Red's pleading voice snapped the oracle out of her glazed over expression.
"But what is your advice to me, Madam Trash Heap, ma'am?"
"Oh! Yes..that's right… My advice to you is: What matters more to you: What other people call you, and see you as, or who you really are?" She spoke with a serious wag of her hand.
"I don't understand…" Red said, her brow wrinkled with effort.
"My advice: Be yourself. Don't worry about what others think. Be yourself and everything will work out fine." The Trash Heap concluded, patting the little yellow fraggle on the head.
" 'Be myself ?' That's all?" Red repeated, some of her usual cheerfulness returning to her voice.
"You got it!" The Trash Heap relied with a yawn.
"Thank you!" Red yelled, getting on her mark again and quickly darting back in the direction of fraggle rock.
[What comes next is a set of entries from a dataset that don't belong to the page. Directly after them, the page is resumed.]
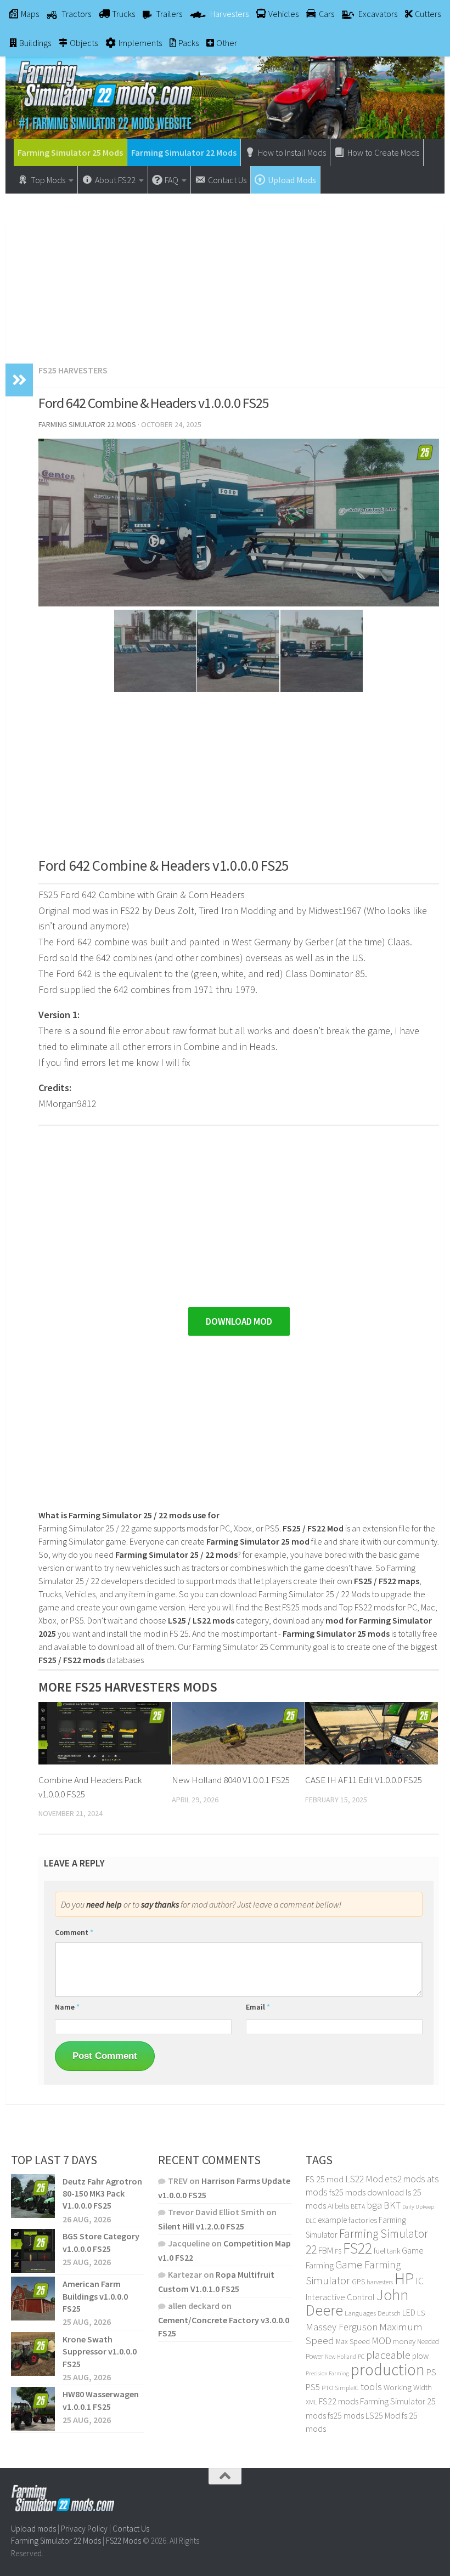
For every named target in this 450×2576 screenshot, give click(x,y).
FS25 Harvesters (73, 370)
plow (420, 2356)
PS (431, 2372)
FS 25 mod (325, 2179)
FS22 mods (338, 2401)
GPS (358, 2281)
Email (258, 2007)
"Marjory, that was wonderful!" Philo exclaimed, zipping over to hug her, where he was quickly joined by Gunge.
"Yeah, you're really in your top form today." Gunge said with a smile.
"Well boys, as many generations as I've talked to, you learn a thing or two, and remember all their names to boot… but you know…"
"Yeah…?"
"I always miss the years when their biggest worries are missing hats."
The trash heap, as slowly and silently as it had awoken, drew itself back into the earth once more, just as a colorful array of breakfast scarps was thrown on its surface to bake in the early sun.